EU Firms Selling Surveillance Tools to Chinese Police: Report

EU Firms Selling Surveillance Tools to Chinese Police: Report
A pair of surveillance cameras along the Tsim Sha Tsui waterfront as skyline buildings stand across Victoria Harbor in Hong Kong, on July 28, 2020. (Tyrone Siu/Reuters)
Alexander Zhang
Updated:

Some European tech companies have been selling digital surveillance technology to Chinese security agencies involved in serious human rights violations, Amnesty International said on Monday.

Three companies based in France, Sweden, and the Netherlands sold digital surveillance systems, such as facial recognition technology and network cameras, to key players of the Chinese communist regime’s mass surveillance apparatus, according to a new report (pdf) published by the human rights organization.

In some cases, the export was directly for use in China’s indiscriminate mass surveillance programs, the report revealed.

This photo taken on May 31, 2019 shows a Uighur woman (C) going through an entrance to a bazaar in Hotan, in China's northwest Xinjiang region. (Greg Baker/AFP via Getty Images)
This photo taken on May 31, 2019 shows a Uighur woman (C) going through an entrance to a bazaar in Hotan, in China's northwest Xinjiang region. (Greg Baker/AFP via Getty Images)

‘Out of Control’

“Europe’s biometric surveillance industry is out of control,” said Merel Koning, Amnesty International’s senior policy officer on technology and human rights.

• To do
**1)** In the article on EU firms selling surveillance tools to Chinese police, in which three countries are the companies based?
**2)** In the article on EU firms selling surveillance tools to Chinese police, shorten the paragraph beginning "Three companies based in France" to one brief sentence that keeps its main facts.

• Information shown
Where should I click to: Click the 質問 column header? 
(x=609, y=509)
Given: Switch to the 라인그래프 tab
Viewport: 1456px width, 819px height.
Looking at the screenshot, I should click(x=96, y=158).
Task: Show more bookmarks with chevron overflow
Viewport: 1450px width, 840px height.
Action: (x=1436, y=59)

---

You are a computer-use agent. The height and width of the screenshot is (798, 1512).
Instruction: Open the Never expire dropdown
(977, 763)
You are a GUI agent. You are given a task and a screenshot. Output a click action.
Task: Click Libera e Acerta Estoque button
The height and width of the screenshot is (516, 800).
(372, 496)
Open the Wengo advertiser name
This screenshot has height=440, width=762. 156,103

* * *

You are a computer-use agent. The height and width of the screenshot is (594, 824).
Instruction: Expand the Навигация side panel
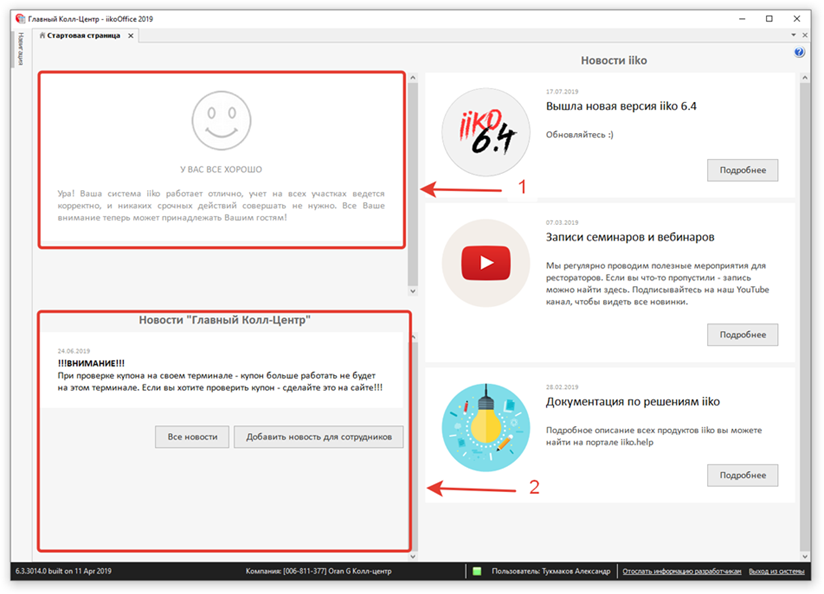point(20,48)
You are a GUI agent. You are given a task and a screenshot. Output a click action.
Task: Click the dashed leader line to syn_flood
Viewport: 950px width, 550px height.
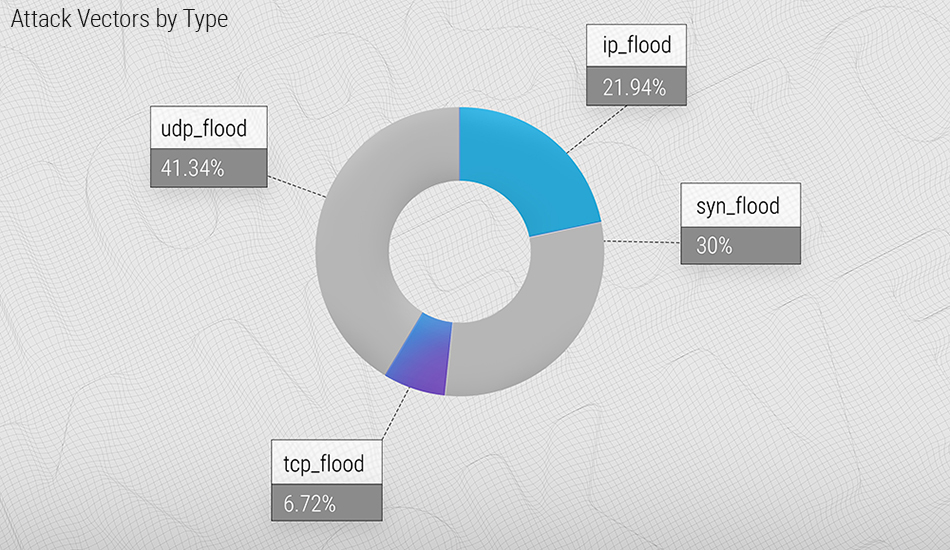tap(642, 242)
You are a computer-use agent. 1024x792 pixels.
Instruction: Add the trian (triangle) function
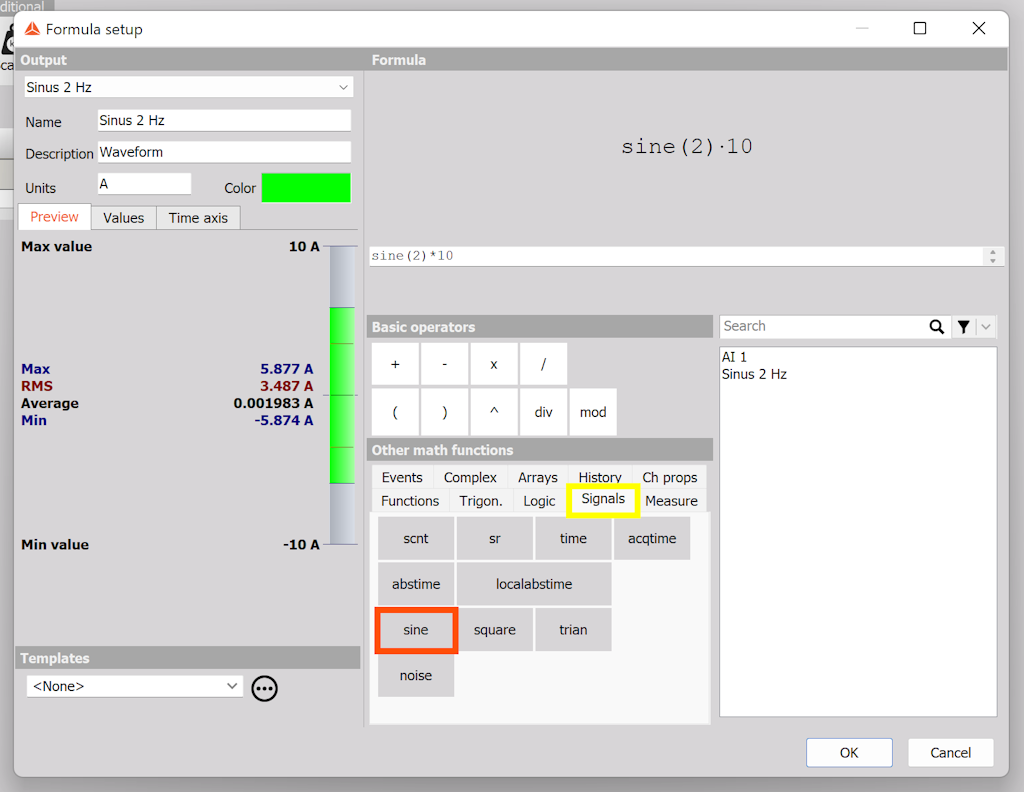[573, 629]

• The replies
**1)** France, Sweden, and the Netherlands.

**2)** A new Amnesty International report says three companies in France, Sweden, and the Netherlands sold surveillance systems such as facial recognition technology and network cameras to key players in the Chinese regime's mass surveillance apparatus.